まねきTV

皆さん、去年末くらいに話題になった「録画ネット」をご存知でしょうか?
録画ネットとは、

 「録画ネット」とは、簡潔にまとめるならば、海外からPCとインターネットを使って、日本に置いてあるテレビパソコンで録画した番組を見る、というサービス(http://www.6ga.net/)である。このサービスを運営するのは、有限会社エフエービジョンという会社だが、ここでは「録画ネットを運営する会社」という意味も含めて、便宜上「録画ネット」と呼ぶことにする。

 事の発端は、この録画ネットに対して2004年7月30日に、NHKと在京民放5局から「サービス停止を求める仮処分の申し立て」の申請が東京地裁に起こされたことに始まる。この申し立ての根拠は、この録画ネットが放送番組の複製・送信サービスであるから違法である、という点にあった。

 これに対して録画ネット側は、このサービスはテレビパソコンを預かって代行管理するハウジングサービスであり、違法性がないことを主張したが、2004年10月7日に、サービス停止の仮処分申請が認められた。以降録画ネット側が異議申し立てを行なったが、東京地裁は録画ネット敗訴という決定を下した。2005年6月1日のことである。

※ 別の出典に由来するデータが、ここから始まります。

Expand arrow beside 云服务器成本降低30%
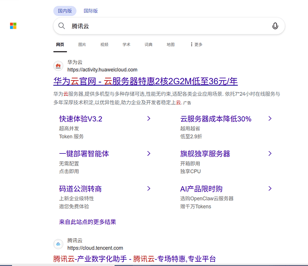point(270,119)
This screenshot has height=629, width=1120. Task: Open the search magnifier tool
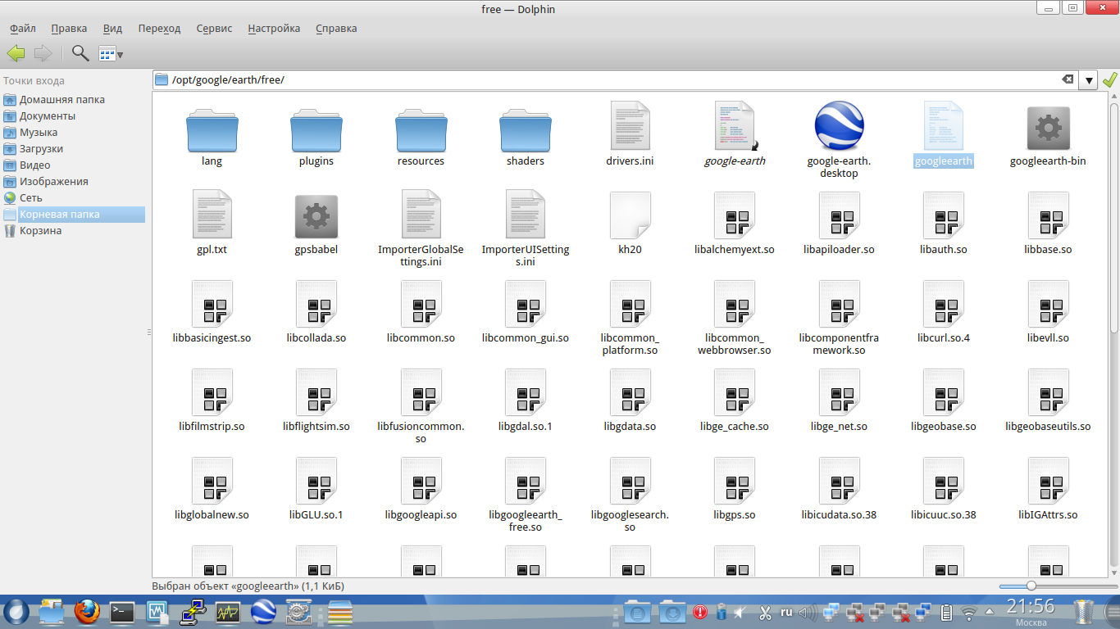(x=80, y=54)
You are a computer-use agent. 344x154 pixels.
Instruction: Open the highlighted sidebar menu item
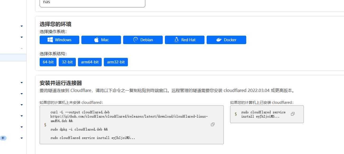pos(13,58)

 録画ネット側はこの判決を不服として抗告したため、今度は舞台を知的財産高等裁判所知財高裁)に移すこととなった。そして11月15日に知財高裁の決定が、抗告棄却。再び録画ネット敗訴という判決となったわけである。

 さらに録画ネット側が抗告するとなると、次は最高裁ということになるが、本コラム執筆時点では抗告するかどうかはまだ明らかにされていない。このまま抗告されなければ、この「事件」はこれで集結ということになる。

 録画ネットのサイトには、この一連の裁判に関する経緯と資料がまとめられている。興味のある方は、順に読んでいくと詳しく経緯がわかることだろう。本コラムでも両者の言い分を時系列的に検討することも考えたが、要するにシーソーゲームであるため、あまりにも煩雑になりすぎるようだ。ここでは最終的な判決を基軸にして、この事件の本質を考えることとする。

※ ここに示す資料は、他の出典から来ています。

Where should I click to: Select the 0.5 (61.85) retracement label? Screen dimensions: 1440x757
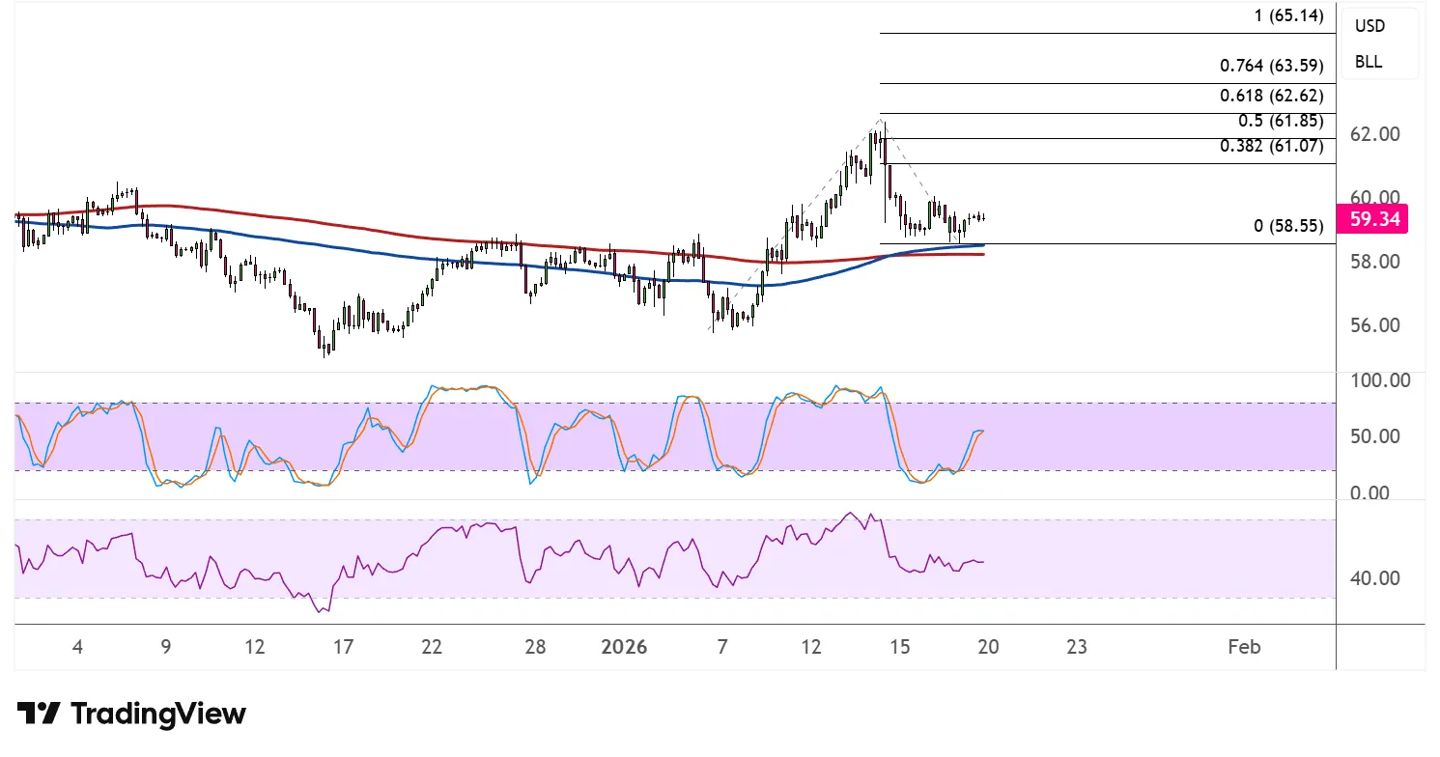click(x=1279, y=124)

はてまた、一方、「まねきTV」というのをご存知でしょうか?
まねきTVとは、

ソニーロケーションフリーロケフリ)用ベースステーションを個人ユーザーから預かり、設定済みエアボードを使って海外出張先から番組を視聴できるようにするもの。
http://www.manekitv.com/index.html

この2つのサービスの大きな違いは、サービス業者が、パソコンを預かるのか、LocationFreeをあずかるのか、の違い。
アナログ放送をエンコードしたファイルとして転送する録画ネットは、結局、違法判決。
しか〜し、LocationFreeで、エンコードした映像をストリーミング的に配信するのは、
今のところ合法判決。

ネットテレビ:NHK中止申請に「違法でない」 東京地裁
 「インターネット経由で、日本のテレビ番組を海外でも視聴できるサービスを不特定多数に提供するのは著作権法違反」として、NHKと在京キー局5社が、サービスを運営する「永野商店」(東京都千代田区)に番組提供の中止を求めた仮処分申請で、東京地裁は4日、申し立てを却下した。高部真規子裁判長は決定理由で「不特定対象のサービスとは言えず、違法ではない」と指摘した。

 問題となったのは、出先のパソコンなどにネット経由で番組を送信できるソニーの市販装置を、所有者から有料で預かり、日本の番組を海外の顧客に提供する「まねきTV」というサービス。約50人が契約している。

 テレビ局側は今年2月に仮処分申請し「装置の個人利用は問題ないが(複数の契約者に同時に送信する)会社の行為は不特定多数が対象と言え、テレビ局が持つ著作物の送信可能化権を侵害する」と主張。だが高部裁判長は、特定の装置から送信を受けて番組を視聴できるのは装置の所有者に限られることから「永野商店は装置の管理を代行することで、契約者の個人利用を容易にしているにすぎない。個人利用が違法でない以上、サービスも問題ない」と退けた。【高倉友彰】

毎日新聞 2006年8月5日 10時40分 (最終更新時間 8月5日 10時43分)

僕には、技術的な違いはわかるのだけれど、ユーザメリットの観点から違いが見出せていない。
このままでは、ユーザによって受けられるサービスは同等でも、それを実現する方法(技術)が異なれば
合法か、違法かに分かれてしまうという現象が生じる。
我々、技術に携わるものでも、関連する法律、判例には注目しておくべきだと思った。